--- TASK BRIEF ---
Below are the records; restate all of them word for word.
BEGIN
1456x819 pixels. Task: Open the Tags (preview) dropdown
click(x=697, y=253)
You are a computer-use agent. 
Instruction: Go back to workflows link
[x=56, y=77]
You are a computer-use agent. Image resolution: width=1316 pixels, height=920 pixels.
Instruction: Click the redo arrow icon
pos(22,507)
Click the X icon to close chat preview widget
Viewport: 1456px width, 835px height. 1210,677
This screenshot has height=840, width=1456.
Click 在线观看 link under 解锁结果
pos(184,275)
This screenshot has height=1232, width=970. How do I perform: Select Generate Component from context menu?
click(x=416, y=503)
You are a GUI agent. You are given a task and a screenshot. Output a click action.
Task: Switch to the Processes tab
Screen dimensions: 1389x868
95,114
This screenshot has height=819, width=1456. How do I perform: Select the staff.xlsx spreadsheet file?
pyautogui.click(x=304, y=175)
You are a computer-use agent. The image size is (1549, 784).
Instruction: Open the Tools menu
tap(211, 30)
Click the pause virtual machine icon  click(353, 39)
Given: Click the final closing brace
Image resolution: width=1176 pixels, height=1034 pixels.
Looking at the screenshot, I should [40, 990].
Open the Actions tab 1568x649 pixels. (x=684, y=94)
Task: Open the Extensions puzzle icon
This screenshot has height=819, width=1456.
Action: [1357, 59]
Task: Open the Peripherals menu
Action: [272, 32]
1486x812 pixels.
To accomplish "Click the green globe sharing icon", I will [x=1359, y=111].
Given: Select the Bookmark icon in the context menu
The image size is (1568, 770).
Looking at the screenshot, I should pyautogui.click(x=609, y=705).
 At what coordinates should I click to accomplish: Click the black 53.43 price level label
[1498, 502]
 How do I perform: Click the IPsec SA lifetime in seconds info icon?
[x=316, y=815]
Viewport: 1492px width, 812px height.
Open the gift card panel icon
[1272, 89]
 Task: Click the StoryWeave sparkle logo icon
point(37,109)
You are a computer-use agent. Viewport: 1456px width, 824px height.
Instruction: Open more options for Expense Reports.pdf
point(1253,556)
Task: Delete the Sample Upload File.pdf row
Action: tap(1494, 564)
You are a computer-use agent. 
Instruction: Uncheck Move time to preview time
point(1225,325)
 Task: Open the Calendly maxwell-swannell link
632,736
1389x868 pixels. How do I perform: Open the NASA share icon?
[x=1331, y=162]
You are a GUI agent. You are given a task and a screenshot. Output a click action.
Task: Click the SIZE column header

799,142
END
--- OUTPUT BELOW ---
1456x819 pixels. Task: Open the Tags (preview) dropdown
click(x=697, y=253)
You are a computer-use agent. 
Instruction: Go back to workflows link
[x=56, y=77]
You are a computer-use agent. Image resolution: width=1316 pixels, height=920 pixels.
Instruction: Click the redo arrow icon
pos(22,507)
Click the X icon to close chat preview widget
Viewport: 1456px width, 835px height. 1210,677
This screenshot has height=840, width=1456.
Click 在线观看 link under 解锁结果
pos(184,275)
This screenshot has height=1232, width=970. How do I perform: Select Generate Component from context menu?
click(x=416, y=503)
You are a GUI agent. You are given a task and a screenshot. Output a click action.
Task: Switch to the Processes tab
Screen dimensions: 1389x868
95,114
This screenshot has height=819, width=1456. How do I perform: Select the staff.xlsx spreadsheet file?
pyautogui.click(x=304, y=175)
You are a computer-use agent. The image size is (1549, 784).
Instruction: Open the Tools menu
tap(211, 30)
Click the pause virtual machine icon  click(353, 39)
Given: Click the final closing brace
Image resolution: width=1176 pixels, height=1034 pixels.
Looking at the screenshot, I should [40, 990].
Open the Actions tab 1568x649 pixels. (x=684, y=94)
Task: Open the Extensions puzzle icon
This screenshot has height=819, width=1456.
Action: [1357, 59]
Task: Open the Peripherals menu
Action: [272, 32]
1486x812 pixels.
To accomplish "Click the green globe sharing icon", I will [x=1359, y=111].
Given: Select the Bookmark icon in the context menu
The image size is (1568, 770).
Looking at the screenshot, I should pyautogui.click(x=609, y=705).
 At what coordinates should I click to accomplish: Click the black 53.43 price level label
[1498, 502]
 How do I perform: Click the IPsec SA lifetime in seconds info icon?
[x=316, y=815]
Viewport: 1492px width, 812px height.
Open the gift card panel icon
[1272, 89]
 Task: Click the StoryWeave sparkle logo icon
point(37,109)
You are a computer-use agent. Viewport: 1456px width, 824px height.
Instruction: Open more options for Expense Reports.pdf
point(1253,556)
Task: Delete the Sample Upload File.pdf row
Action: tap(1494, 564)
You are a computer-use agent. 
Instruction: Uncheck Move time to preview time
point(1225,325)
 Task: Open the Calendly maxwell-swannell link
632,736
1389x868 pixels. How do I perform: Open the NASA share icon?
[x=1331, y=162]
You are a GUI agent. You are given a task and a screenshot. Output a click action.
Task: Click the SIZE column header

799,142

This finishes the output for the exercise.